Pick out every line of the listing below that contains the word "Toggle" and copy each of those lines unchanged.

[begin INFORMATION SHOWN]

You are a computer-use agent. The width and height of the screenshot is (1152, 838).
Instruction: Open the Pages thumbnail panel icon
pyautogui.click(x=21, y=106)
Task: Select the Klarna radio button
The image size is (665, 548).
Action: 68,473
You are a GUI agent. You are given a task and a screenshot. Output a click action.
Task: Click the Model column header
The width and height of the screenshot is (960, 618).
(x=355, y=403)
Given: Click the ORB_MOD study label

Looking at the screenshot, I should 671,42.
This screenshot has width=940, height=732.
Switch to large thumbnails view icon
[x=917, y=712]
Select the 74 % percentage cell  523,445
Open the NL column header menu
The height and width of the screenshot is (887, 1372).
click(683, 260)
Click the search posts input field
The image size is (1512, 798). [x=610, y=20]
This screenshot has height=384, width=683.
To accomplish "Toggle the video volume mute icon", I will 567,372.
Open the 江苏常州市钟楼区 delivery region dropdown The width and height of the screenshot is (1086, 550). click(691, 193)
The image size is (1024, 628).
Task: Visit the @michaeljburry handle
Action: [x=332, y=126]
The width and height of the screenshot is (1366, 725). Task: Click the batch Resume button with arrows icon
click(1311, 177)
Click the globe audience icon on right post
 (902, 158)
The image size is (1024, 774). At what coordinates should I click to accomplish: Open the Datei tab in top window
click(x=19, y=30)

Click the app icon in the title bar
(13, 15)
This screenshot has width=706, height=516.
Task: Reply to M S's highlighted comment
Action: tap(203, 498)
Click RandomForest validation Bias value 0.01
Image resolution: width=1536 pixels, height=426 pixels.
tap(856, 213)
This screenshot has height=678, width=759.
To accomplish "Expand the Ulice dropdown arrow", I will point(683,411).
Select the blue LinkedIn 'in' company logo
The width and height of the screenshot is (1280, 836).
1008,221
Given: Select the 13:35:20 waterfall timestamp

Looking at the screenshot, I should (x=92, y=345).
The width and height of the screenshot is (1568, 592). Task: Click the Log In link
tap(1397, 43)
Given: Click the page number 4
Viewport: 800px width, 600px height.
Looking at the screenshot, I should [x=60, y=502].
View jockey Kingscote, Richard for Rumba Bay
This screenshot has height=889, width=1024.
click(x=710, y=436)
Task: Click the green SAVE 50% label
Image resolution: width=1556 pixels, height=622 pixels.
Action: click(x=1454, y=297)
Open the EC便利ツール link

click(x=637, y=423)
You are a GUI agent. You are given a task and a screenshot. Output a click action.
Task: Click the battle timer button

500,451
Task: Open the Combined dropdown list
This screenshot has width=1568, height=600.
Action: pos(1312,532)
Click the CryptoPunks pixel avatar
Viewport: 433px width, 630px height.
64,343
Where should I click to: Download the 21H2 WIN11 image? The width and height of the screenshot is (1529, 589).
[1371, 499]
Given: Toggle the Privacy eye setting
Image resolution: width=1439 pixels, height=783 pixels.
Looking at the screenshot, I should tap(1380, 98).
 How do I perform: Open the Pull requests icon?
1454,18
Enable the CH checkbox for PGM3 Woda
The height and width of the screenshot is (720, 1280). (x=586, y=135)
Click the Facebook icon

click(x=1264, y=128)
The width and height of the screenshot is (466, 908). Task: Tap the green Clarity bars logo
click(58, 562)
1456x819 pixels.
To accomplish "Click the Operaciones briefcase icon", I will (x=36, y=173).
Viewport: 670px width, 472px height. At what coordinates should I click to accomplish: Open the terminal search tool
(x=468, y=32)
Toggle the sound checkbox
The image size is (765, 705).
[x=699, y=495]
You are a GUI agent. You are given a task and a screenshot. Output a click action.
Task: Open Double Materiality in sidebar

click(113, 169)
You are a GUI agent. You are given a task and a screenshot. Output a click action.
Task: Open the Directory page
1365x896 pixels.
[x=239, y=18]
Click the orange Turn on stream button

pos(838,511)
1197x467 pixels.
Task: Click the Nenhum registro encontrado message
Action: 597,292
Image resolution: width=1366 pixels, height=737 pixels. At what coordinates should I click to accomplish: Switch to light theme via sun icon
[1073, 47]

[end INFORMATION SHOWN]

» **RIGHT ANSWER**:
To accomplish "Toggle the video volume mute icon", I will 567,372.
Given: Toggle the Privacy eye setting
Toggle the sound checkbox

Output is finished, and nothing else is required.